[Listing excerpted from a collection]
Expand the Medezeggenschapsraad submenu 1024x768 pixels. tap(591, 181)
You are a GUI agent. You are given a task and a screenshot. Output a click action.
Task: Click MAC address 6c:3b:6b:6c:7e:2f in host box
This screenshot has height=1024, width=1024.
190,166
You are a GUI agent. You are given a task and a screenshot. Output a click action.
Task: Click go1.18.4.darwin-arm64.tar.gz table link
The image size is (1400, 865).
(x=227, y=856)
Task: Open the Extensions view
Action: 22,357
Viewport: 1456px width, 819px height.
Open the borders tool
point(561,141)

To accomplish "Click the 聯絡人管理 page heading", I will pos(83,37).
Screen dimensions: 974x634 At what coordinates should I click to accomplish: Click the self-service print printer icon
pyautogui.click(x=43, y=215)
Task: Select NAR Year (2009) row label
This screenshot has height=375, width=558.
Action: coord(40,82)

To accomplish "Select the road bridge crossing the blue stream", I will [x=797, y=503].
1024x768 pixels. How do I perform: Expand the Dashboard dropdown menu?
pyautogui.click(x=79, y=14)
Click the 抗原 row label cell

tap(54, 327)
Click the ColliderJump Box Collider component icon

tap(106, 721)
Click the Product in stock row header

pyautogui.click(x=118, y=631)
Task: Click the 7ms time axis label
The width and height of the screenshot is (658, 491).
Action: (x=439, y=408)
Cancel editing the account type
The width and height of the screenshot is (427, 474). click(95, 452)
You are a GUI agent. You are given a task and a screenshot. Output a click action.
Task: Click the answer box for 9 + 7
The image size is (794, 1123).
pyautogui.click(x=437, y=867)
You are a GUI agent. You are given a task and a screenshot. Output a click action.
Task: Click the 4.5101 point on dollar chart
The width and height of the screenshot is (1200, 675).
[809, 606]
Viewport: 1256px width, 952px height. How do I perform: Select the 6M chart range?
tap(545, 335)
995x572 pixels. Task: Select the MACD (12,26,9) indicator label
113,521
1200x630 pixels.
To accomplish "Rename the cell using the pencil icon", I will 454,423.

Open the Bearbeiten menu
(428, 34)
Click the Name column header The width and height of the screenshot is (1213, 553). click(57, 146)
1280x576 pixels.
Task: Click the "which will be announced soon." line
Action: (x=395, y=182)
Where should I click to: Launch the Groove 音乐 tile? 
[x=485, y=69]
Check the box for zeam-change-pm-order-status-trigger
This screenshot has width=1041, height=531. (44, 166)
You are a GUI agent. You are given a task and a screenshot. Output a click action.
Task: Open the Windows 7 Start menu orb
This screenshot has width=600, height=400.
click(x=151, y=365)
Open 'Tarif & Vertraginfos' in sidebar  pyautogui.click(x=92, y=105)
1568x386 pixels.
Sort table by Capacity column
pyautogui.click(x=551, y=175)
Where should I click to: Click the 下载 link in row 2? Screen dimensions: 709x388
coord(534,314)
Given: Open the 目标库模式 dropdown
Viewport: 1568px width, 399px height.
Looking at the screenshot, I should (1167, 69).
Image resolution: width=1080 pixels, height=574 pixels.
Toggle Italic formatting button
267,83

• _GOAL_: Arrange every line of the listing as a Markdown table with the columns "Row" and "Line", leaving out blank lines.

• _RESULT OF THIS EXERCISE_:
| Row | Line |
|---|---|
| 1 | Expand the Medezeggenschapsraad submenu 1024x768 pixels. tap(591, 181) |
| 2 | You are a GUI agent. You are given a task and a screenshot. Output a click action. |
| 3 | Task: Click MAC address 6c:3b:6b:6c:7e:2f in host box |
| 4 | This screenshot has height=1024, width=1024. |
| 5 | 190,166 |
| 6 | You are a GUI agent. You are given a task and a screenshot. Output a click action. |
| 7 | Task: Click go1.18.4.darwin-arm64.tar.gz table link |
| 8 | The image size is (1400, 865). |
| 9 | (x=227, y=856) |
| 10 | Task: Open the Extensions view |
| 11 | Action: 22,357 |
| 12 | Viewport: 1456px width, 819px height. |
| 13 | Open the borders tool |
| 14 | point(561,141) |
| 15 | To accomplish "Click the 聯絡人管理 page heading", I will pos(83,37). |
| 16 | Screen dimensions: 974x634 At what coordinates should I click to accomplish: Click the self-service print printer icon |
| 17 | pyautogui.click(x=43, y=215) |
| 18 | Task: Select NAR Year (2009) row label |
| 19 | This screenshot has height=375, width=558. |
| 20 | Action: coord(40,82) |
| 21 | To accomplish "Select the road bridge crossing the blue stream", I will [x=797, y=503]. |
| 22 | 1024x768 pixels. How do I perform: Expand the Dashboard dropdown menu? |
| 23 | pyautogui.click(x=79, y=14) |
| 24 | Click the 抗原 row label cell |
| 25 | tap(54, 327) |
| 26 | Click the ColliderJump Box Collider component icon |
| 27 | tap(106, 721) |
| 28 | Click the Product in stock row header |
| 29 | pyautogui.click(x=118, y=631) |
| 30 | Task: Click the 7ms time axis label |
| 31 | The width and height of the screenshot is (658, 491). |
| 32 | Action: (x=439, y=408) |
| 33 | Cancel editing the account type |
| 34 | The width and height of the screenshot is (427, 474). click(95, 452) |
| 35 | You are a GUI agent. You are given a task and a screenshot. Output a click action. |
| 36 | Task: Click the answer box for 9 + 7 |
| 37 | The image size is (794, 1123). |
| 38 | pyautogui.click(x=437, y=867) |
| 39 | You are a GUI agent. You are given a task and a screenshot. Output a click action. |
| 40 | Task: Click the 4.5101 point on dollar chart |
| 41 | The width and height of the screenshot is (1200, 675). |
| 42 | [809, 606] |
| 43 | Viewport: 1256px width, 952px height. How do I perform: Select the 6M chart range? |
| 44 | tap(545, 335) |
| 45 | 995x572 pixels. Task: Select the MACD (12,26,9) indicator label |
| 46 | 113,521 |
| 47 | 1200x630 pixels. |
| 48 | To accomplish "Rename the cell using the pencil icon", I will 454,423. |
| 49 | Open the Bearbeiten menu |
| 50 | (428, 34) |
| 51 | Click the Name column header The width and height of the screenshot is (1213, 553). click(57, 146) |
| 52 | 1280x576 pixels. |
| 53 | Task: Click the "which will be announced soon." line |
| 54 | Action: (x=395, y=182) |
| 55 | Where should I click to: Launch the Groove 音乐 tile?  |
| 56 | [x=485, y=69] |
| 57 | Check the box for zeam-change-pm-order-status-trigger |
| 58 | This screenshot has width=1041, height=531. (44, 166) |
| 59 | You are a GUI agent. You are given a task and a screenshot. Output a click action. |
| 60 | Task: Open the Windows 7 Start menu orb |
| 61 | This screenshot has width=600, height=400. |
| 62 | click(x=151, y=365) |
| 63 | Open 'Tarif & Vertraginfos' in sidebar  pyautogui.click(x=92, y=105) |
| 64 | 1568x386 pixels. |
| 65 | Sort table by Capacity column |
| 66 | pyautogui.click(x=551, y=175) |
| 67 | Where should I click to: Click the 下载 link in row 2? Screen dimensions: 709x388 |
| 68 | coord(534,314) |
| 69 | Given: Open the 目标库模式 dropdown |
| 70 | Viewport: 1568px width, 399px height. |
| 71 | Looking at the screenshot, I should (1167, 69). |
| 72 | Image resolution: width=1080 pixels, height=574 pixels. |
| 73 | Toggle Italic formatting button |
| 74 | 267,83 |